Recently I decided to take matters into my own hands and rid our town of this menace.  My original plan was simple: hijack the park’n’ride bus and run the pan-pipe-man over.  Problem solved.   

But, foolishly, I allowed myself to be dissuaded by a well-meaning friend (and accomplished penny whistle busker), who insisted no judge would ever agree that murdering someone with a bus was an act of self-defence.

“You could fight fire with fire instead”, she said, with a knowing look.  I took the hint and bought myself a set of bagpipes.

For a month I took my pipes with me everywhere I went, and whenever I came across the pan-pipe-man, I’d strike up the loudest racket my lungs could muster and march up and down in front of him until he packed up and left.  I came to think of it as a public duty.

Then, last Wednesday, just as I finished piping the pan-pipe-man into submission for the fiftieth time, someone ran me over in a van.  

The police are still trying to trace the driver… to give him
a reward.
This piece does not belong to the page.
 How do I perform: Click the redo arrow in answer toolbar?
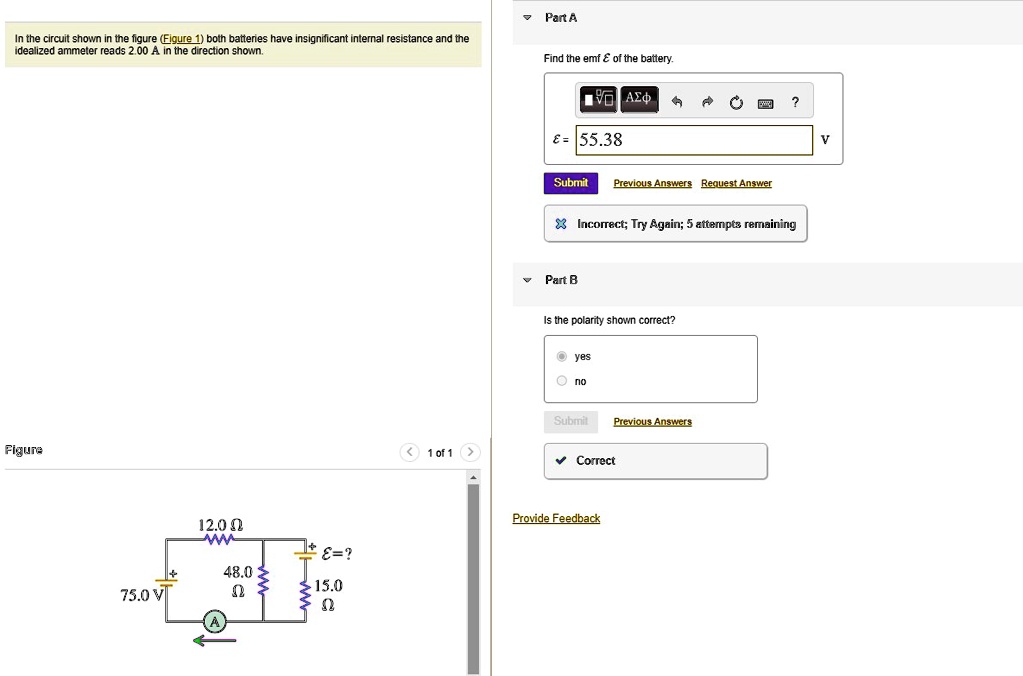point(708,99)
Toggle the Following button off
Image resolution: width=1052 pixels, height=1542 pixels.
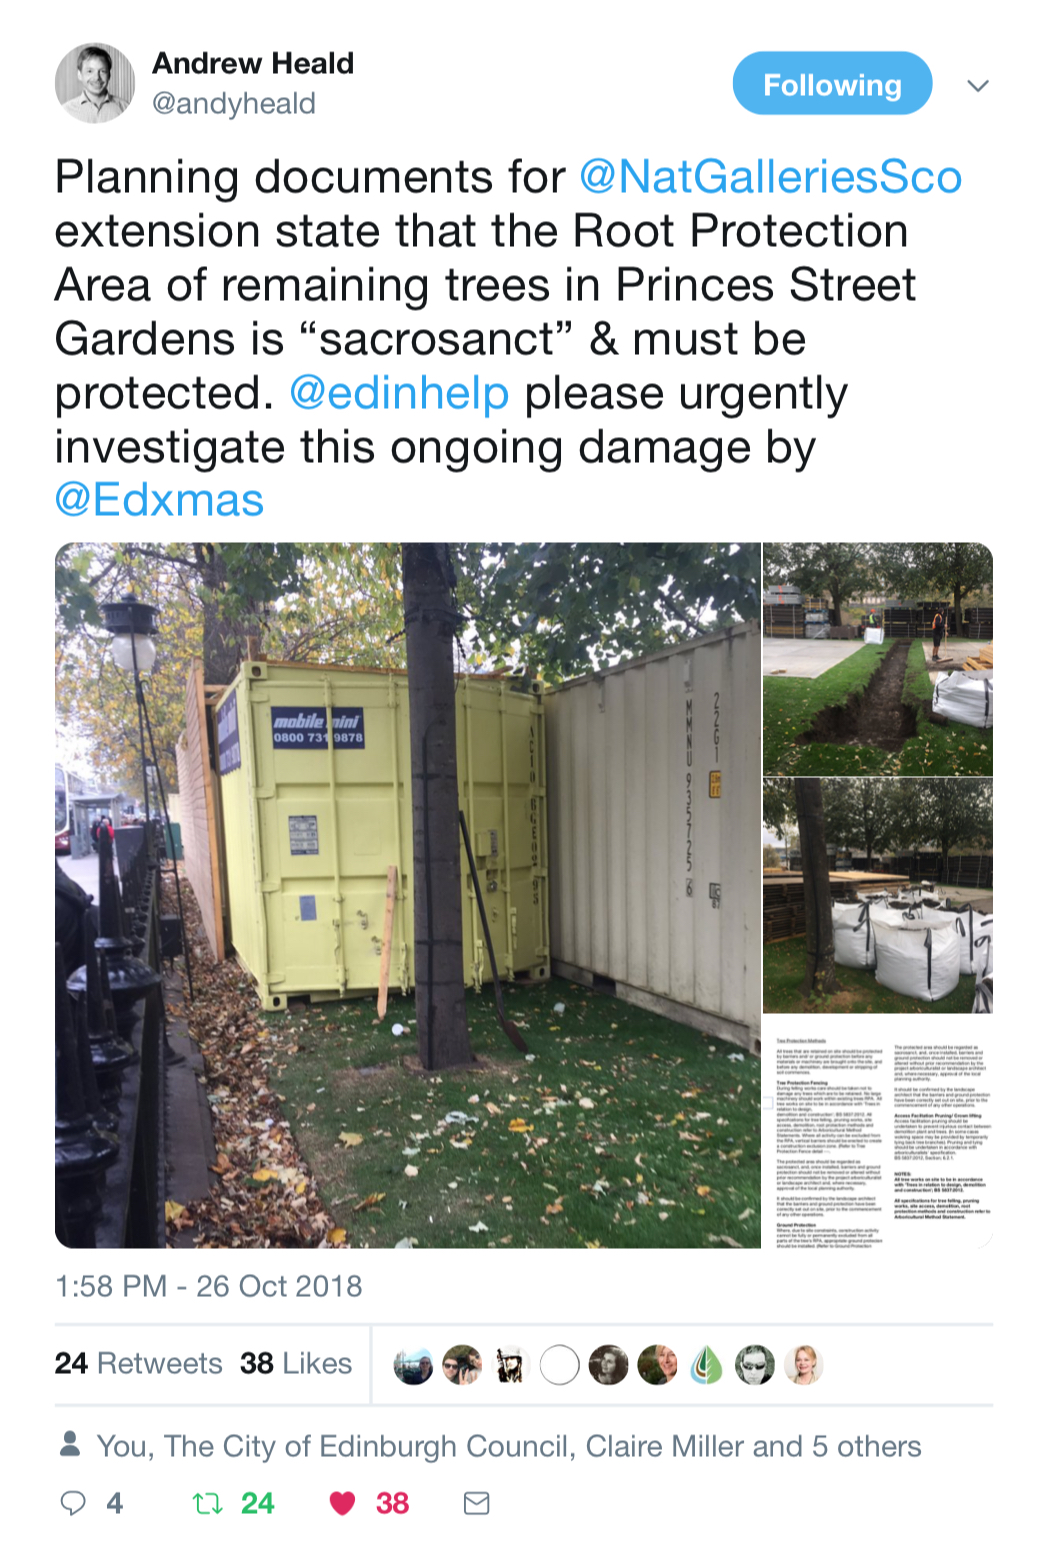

The newspaper report said all they have to go on is a little penny whistle that was dropped at the scene…

links: digg this    del.icio.us    technorati    reddit




1. Mike Richards left...
Thursday, 8 November 2007 8:34 am

You must move (with your bagpipes) to Patagonia and THEN you can play them at their own game. Remember llamas can be dangerous, though.


2. Iva Big Bag left...
Saturday, 29 December 2007 6:27 pm

Your problem was not having a set of wheels on your bag, once you do, the women find you irrisistable. they often comment about the the size of of my pipe and what a really nice bag to go with it. I find that this is a good method of ridding the town of a pan piper. the women just stand and giggle at his little wee pipe. where as wheels will win every time. Plus you can always run the bastard over, if he pisses you off. the girls will thank you.